EARNINGS UPDATE
Q2/F25: WELL POSITIONED FOR GROWTH
THE TD COWEN INSIGHT
D2L continues to execute well as product innovations are resonating with new and
existing customers, in addition to cross-sell momentum with H5P. We believe this sets the company up for growth acceleration, continued margin expansion, and improved FCF, all supporting multiple upside. Trading at 2.0x forward sales, we believe the company remains undervalued. Maintaining BUY, raising PT to C$15.00.
Impact: SLIGHTLY POSITIVE
See our previous note for a review of the results.
Green shoots emerging. Despite a slower RFP environment, D2L continues to win share in core and international markets. Part of the company's success is attributed to new product innovations, co-developed with customers to drive better alignment. Attach rates for new products is ~60%, which management believes is an indication it is making the right investments to widen the product moat and differentiate against competitors. We also believe the competitive landscape, with major peers being taken private, could drive elevated uncertainty with customers and could present an opportunity to gain further share. While new bookings are not expected to contribute materially to revenue in F2025, we believe the company is well positioned to benefit from accelerating growth in F2026 and beyond.

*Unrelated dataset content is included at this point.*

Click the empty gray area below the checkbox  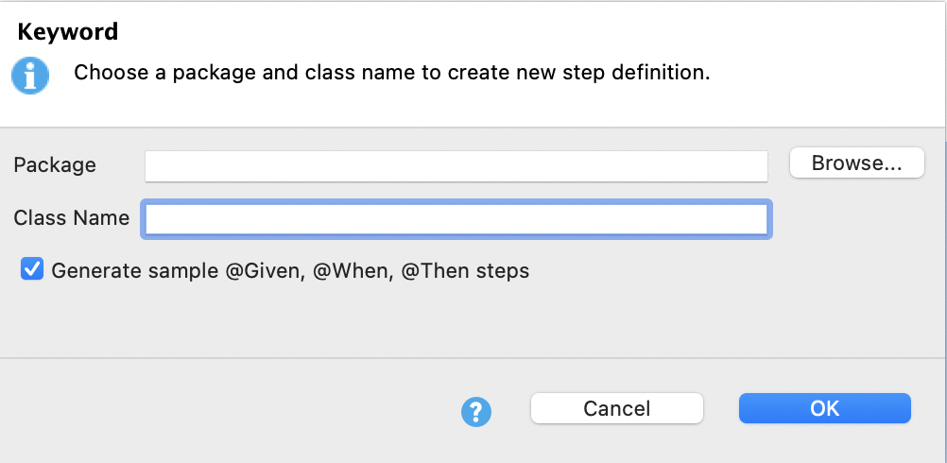(x=473, y=321)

Early momentum from H5P. The H5P integration is largely complete, with combined go-to-market and joint planning initiatives already showing early signs of cross-selling success as several existing Brightspace customers are already adopting H5P's products. Management believes the acquisition accelerates the Creator+ roadmap, a key product focus as interactive-led learning drives better learner outcomes and better engagement with the platform. Non-Brightspace customers will also continue to have access to H5P's tools, which could drive future client conversions off competing platforms over time, particularly Moodle, where H5P has strong presence.

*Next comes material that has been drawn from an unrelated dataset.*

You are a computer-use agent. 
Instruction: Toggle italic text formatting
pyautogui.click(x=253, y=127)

FCF provides investment optionality. Management believes LTM FCF of ~$24mm is a sustainable level it can maintain in the near-term. With ~$98mm of cash and no debt, we believe the company has ample capacity to support continued organic investments, tuck-in acquisitions to further broaden the platform, and share repurchases through the NCIB. We believe this financial flexibility differentiates D2L from its main two competitors, Instructure and PowerSchool, which may shift focus to debt repayment following their respective private equity take-out deals.